*Entries shown*:
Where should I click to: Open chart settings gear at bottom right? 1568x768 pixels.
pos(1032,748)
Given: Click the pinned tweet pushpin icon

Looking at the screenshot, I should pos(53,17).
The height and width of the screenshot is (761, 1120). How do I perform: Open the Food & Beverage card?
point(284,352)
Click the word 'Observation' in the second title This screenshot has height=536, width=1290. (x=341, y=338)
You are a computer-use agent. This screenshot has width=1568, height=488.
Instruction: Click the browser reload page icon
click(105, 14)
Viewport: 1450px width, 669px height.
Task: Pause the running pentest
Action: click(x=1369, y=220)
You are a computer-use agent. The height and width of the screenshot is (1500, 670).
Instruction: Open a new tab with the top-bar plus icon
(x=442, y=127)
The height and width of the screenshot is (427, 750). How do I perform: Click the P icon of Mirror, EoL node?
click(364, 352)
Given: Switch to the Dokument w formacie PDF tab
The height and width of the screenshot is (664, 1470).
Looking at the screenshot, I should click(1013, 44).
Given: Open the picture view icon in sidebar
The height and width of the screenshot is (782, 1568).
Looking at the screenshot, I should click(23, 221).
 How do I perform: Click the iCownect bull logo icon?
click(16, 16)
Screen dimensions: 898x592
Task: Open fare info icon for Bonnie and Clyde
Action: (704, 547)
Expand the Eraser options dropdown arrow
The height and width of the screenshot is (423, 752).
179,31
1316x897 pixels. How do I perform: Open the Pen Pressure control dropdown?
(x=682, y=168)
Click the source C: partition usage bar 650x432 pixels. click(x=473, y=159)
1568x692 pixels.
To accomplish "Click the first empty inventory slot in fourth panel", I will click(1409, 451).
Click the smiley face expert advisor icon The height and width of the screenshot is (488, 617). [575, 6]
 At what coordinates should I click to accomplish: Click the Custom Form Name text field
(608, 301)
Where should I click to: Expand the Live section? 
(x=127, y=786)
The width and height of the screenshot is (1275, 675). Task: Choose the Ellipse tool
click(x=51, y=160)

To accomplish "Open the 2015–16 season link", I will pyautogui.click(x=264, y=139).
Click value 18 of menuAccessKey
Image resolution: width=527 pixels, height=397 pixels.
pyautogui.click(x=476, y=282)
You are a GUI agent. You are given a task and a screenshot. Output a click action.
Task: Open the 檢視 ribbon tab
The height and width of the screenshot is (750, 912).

*Your task*:
Copy out, exactly as written, the line that contains "How do I perform: Click the iCownect" along with every line that comes after it in the material above, and nothing else.

*Solution to the exercise*:
 How do I perform: Click the iCownect bull logo icon?
click(16, 16)
Screen dimensions: 898x592
Task: Open fare info icon for Bonnie and Clyde
Action: (704, 547)
Expand the Eraser options dropdown arrow
The height and width of the screenshot is (423, 752).
179,31
1316x897 pixels. How do I perform: Open the Pen Pressure control dropdown?
(x=682, y=168)
Click the source C: partition usage bar 650x432 pixels. click(x=473, y=159)
1568x692 pixels.
To accomplish "Click the first empty inventory slot in fourth panel", I will click(1409, 451).
Click the smiley face expert advisor icon The height and width of the screenshot is (488, 617). [575, 6]
 At what coordinates should I click to accomplish: Click the Custom Form Name text field
(608, 301)
Where should I click to: Expand the Live section? 
(x=127, y=786)
The width and height of the screenshot is (1275, 675). Task: Choose the Ellipse tool
click(x=51, y=160)

To accomplish "Open the 2015–16 season link", I will pyautogui.click(x=264, y=139).
Click value 18 of menuAccessKey
Image resolution: width=527 pixels, height=397 pixels.
pyautogui.click(x=476, y=282)
You are a GUI agent. You are given a task and a screenshot. Output a click action.
Task: Open the 檢視 ribbon tab
The height and width of the screenshot is (750, 912).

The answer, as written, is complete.